From:H. S. Teoh <hsteoh@...>
Date:Friday, May 6, 2005, 21:32
On Fri, May 06, 2005 at 01:01:07PM -0700, Sai Emrys wrote:
> > I suppose however, that for a language to be visual only, your lexicon would > > have to be ideographic as someone else said. I'm thinking you'd have to > > create symbols for each function word, root, etc. A simple method would be > > to do affixing or maybe create something isolating instead (because > > obviously you couldn't do anything sound based (duh). You could also create > > semantically related words by altering the form of a base word/root. > > Mm. Ideographic I think would be limiting, but obviously whatever it > is, it would need to encode purely meaning. (I don't know of any > ideographic writing systems that do so; all the ones I know have at > least some phonetics in them, like Chinese.)

### Brief 1
In the message about a visual-only language, swap "symbols" for "glyphs" and write out the passage from "From:H. S. Teoh" to "them, like Chinese.)".
### Brief 2
In the message about a visual-only language, which writing system is named as having at least some phonetics in it?
### Brief 3
Take the message about a visual-only language further, picking up after its final sentence.
The lines that come after the message are separate material.

### Available data
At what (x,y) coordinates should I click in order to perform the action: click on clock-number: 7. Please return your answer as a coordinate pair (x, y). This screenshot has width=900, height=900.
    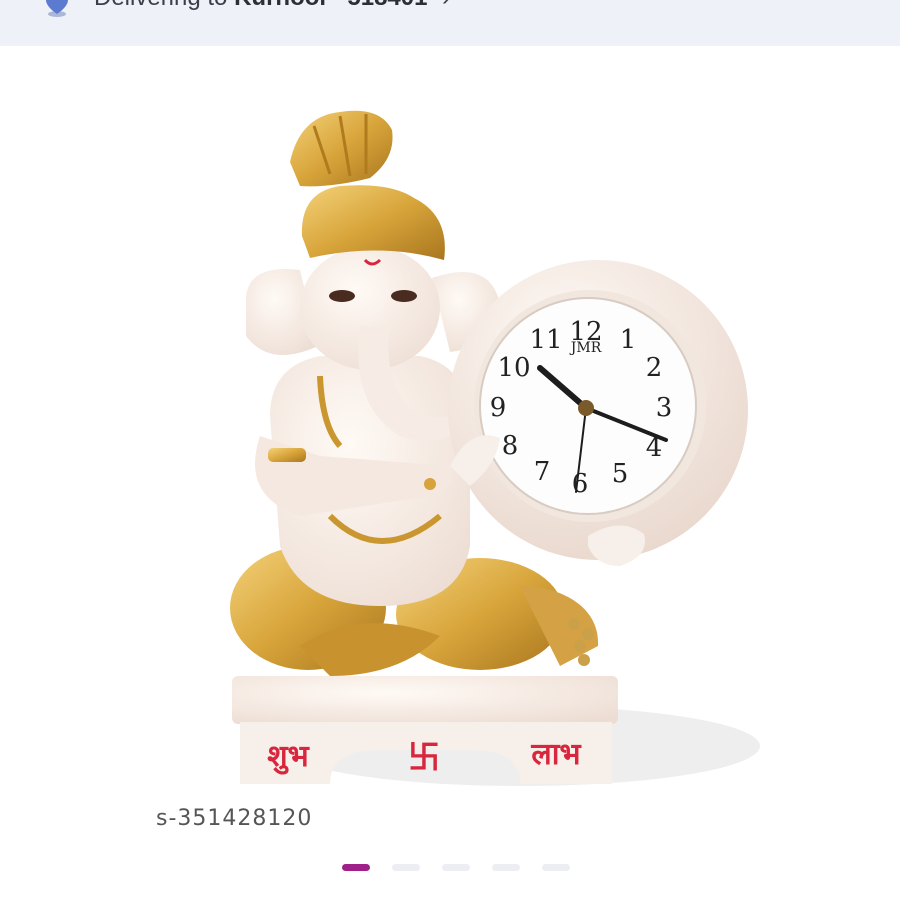
    Looking at the image, I should click on (542, 472).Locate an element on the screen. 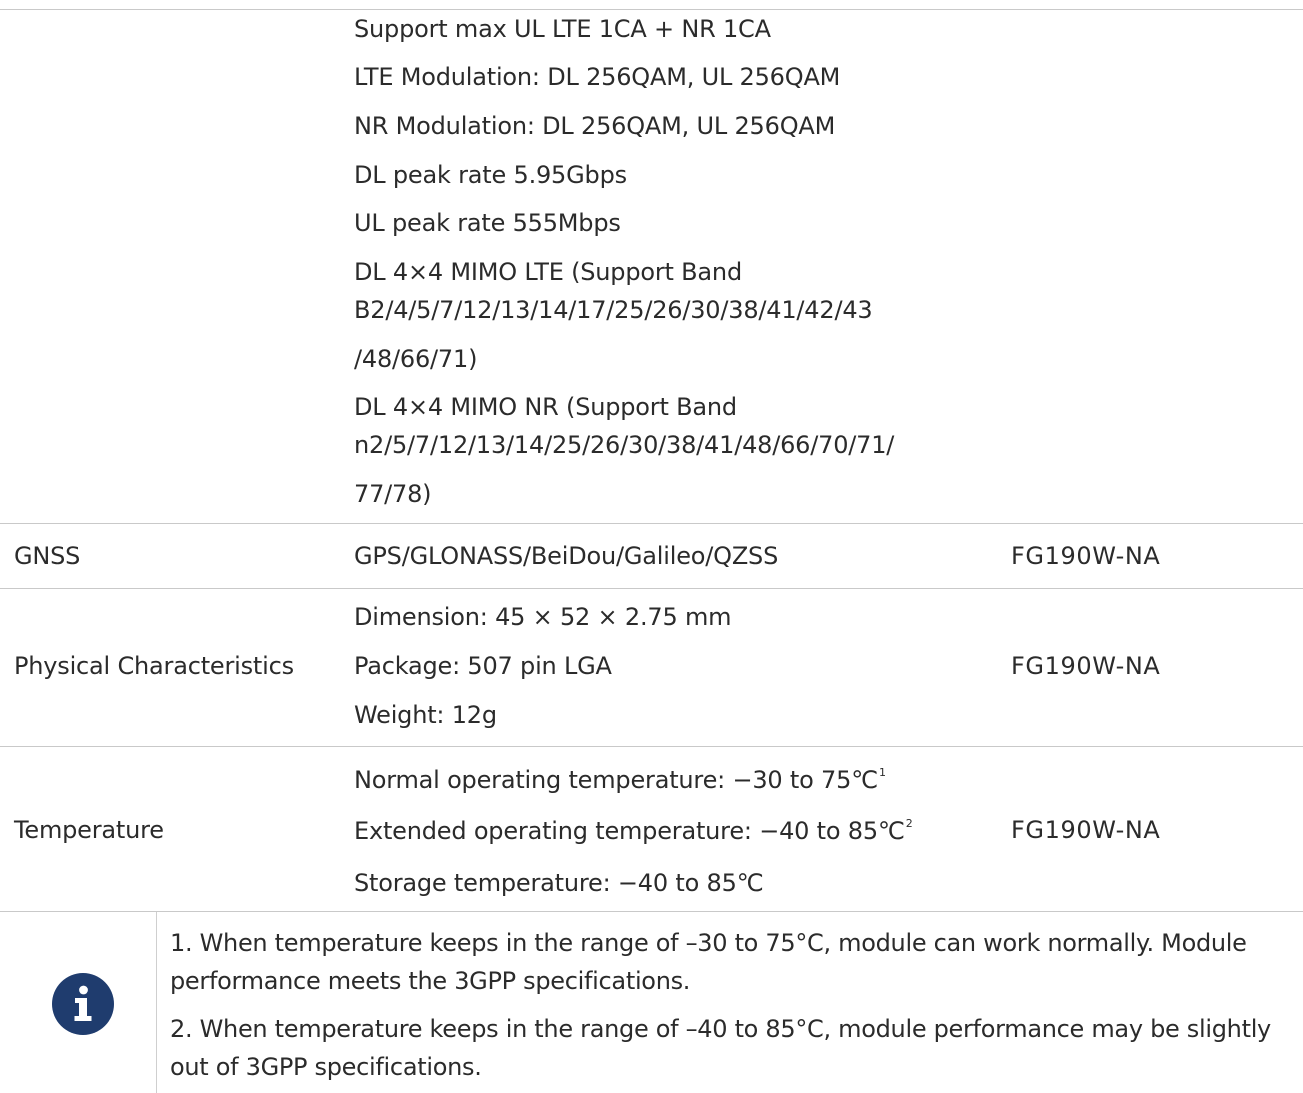 The height and width of the screenshot is (1093, 1303). footnote-ref-1: 1 is located at coordinates (882, 772).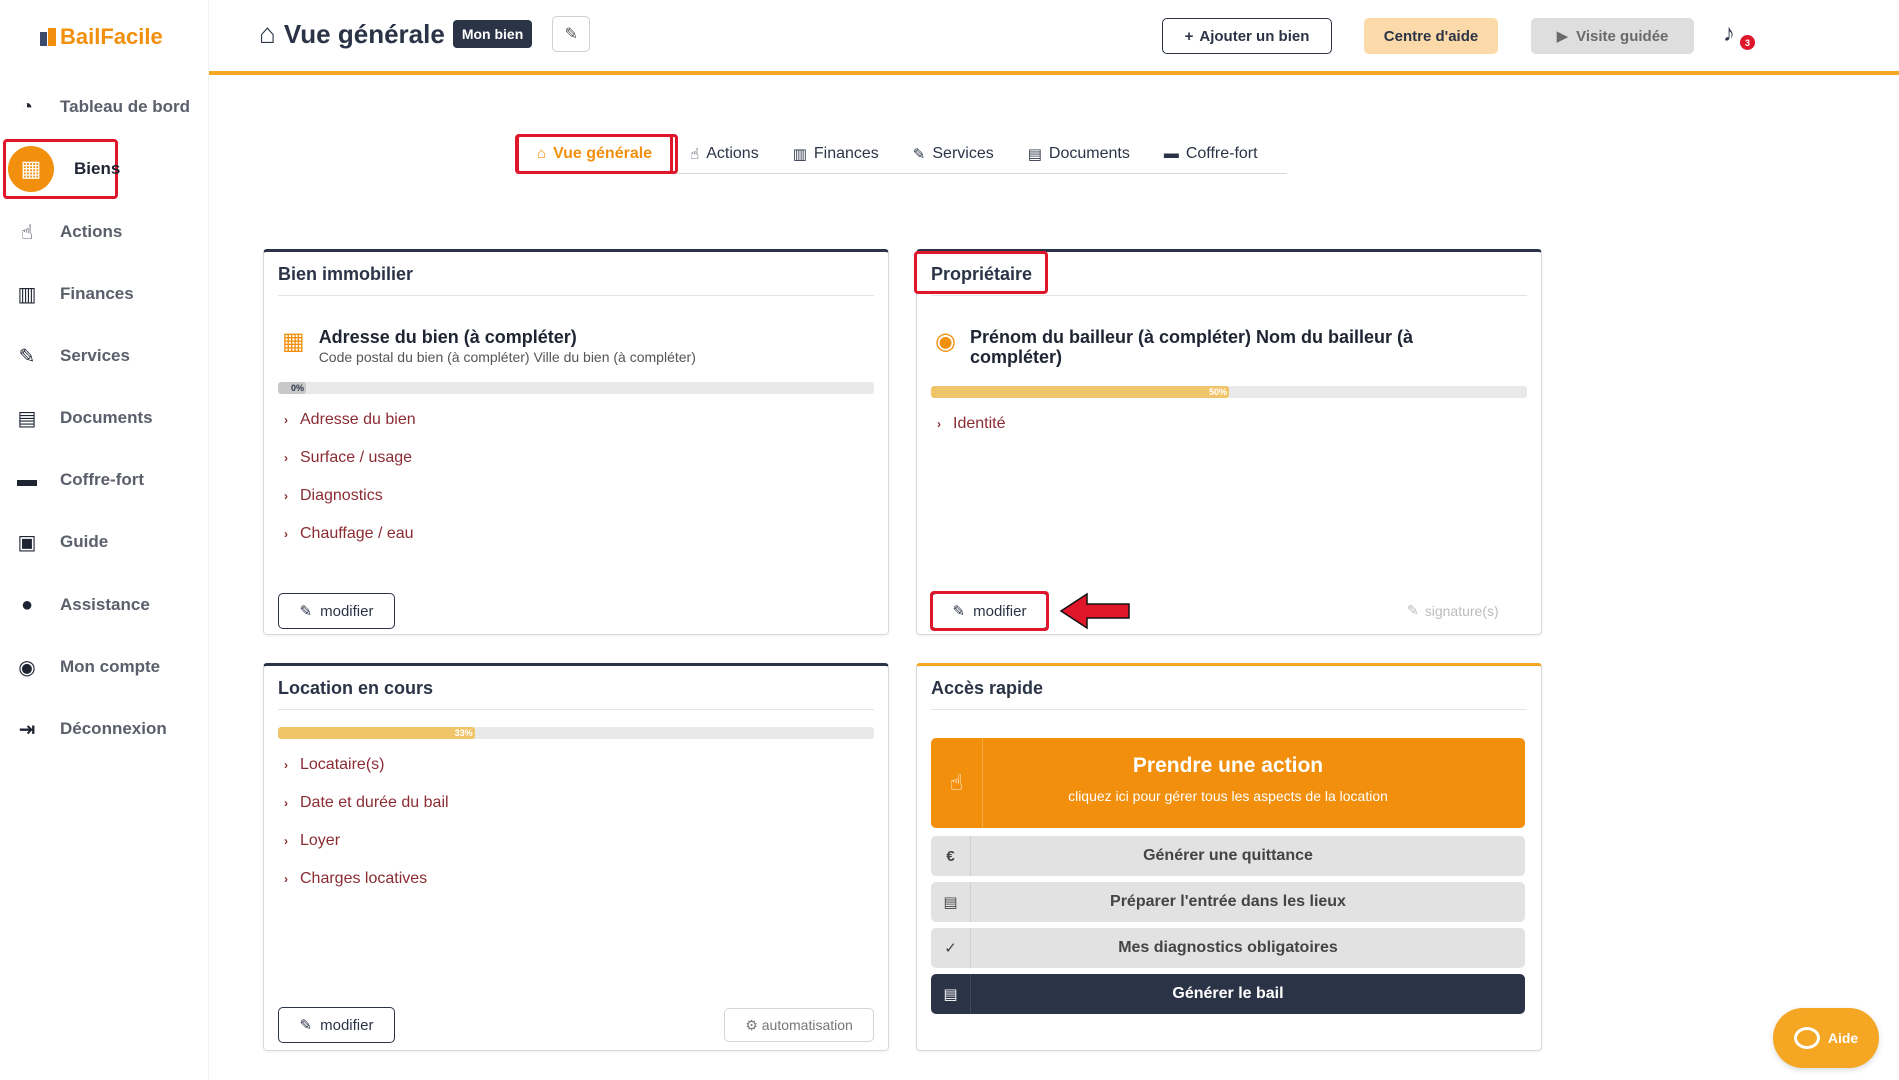 The width and height of the screenshot is (1899, 1080). Describe the element at coordinates (732, 153) in the screenshot. I see `tab-label: Actions` at that location.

### Expected answer 1
From:H. S. Teoh <hsteoh@...>
Date:Friday, May 6, 2005, 21:32
On Fri, May 06, 2005 at 01:01:07PM -0700, Sai Emrys wrote:
> > I suppose however, that for a language to be visual only, your lexicon would > > have to be ideographic as someone else said. I'm thinking you'd have to > > create glyphs for each function word, root, etc. A simple method would be > > to do affixing or maybe create something isolating instead (because > > obviously you couldn't do anything sound based (duh). You could also create > > semantically related words by altering the form of a base word/root. > > Mm. Ideographic I think would be limiting, but obviously whatever it > is, it would need to encode purely meaning. (I don't know of any > ideographic writing systems that do so; all the ones I know have at > least some phonetics in them, like Chinese.)

### Expected answer 2
Chinese

### Expected answer 3
Why does it have to encode meaning directly? It can have idioms too, like the symbol for a horse combined on its bottom-right stroke with the symbol of a frog being an idiom meaning "it is going to rain". It can also have such features as indicating focus: say you're describing a story, and you'd use a particular decoration on the symbol for the hero to indicate that it's an important figure.
> However, "affixing" and similar concepts I think become meaningless - > or at least, they would change significantly if nonlinearized. (After > all, "suffix" only is a useful concept in a linear system [*cough* > like speech *cough*]...)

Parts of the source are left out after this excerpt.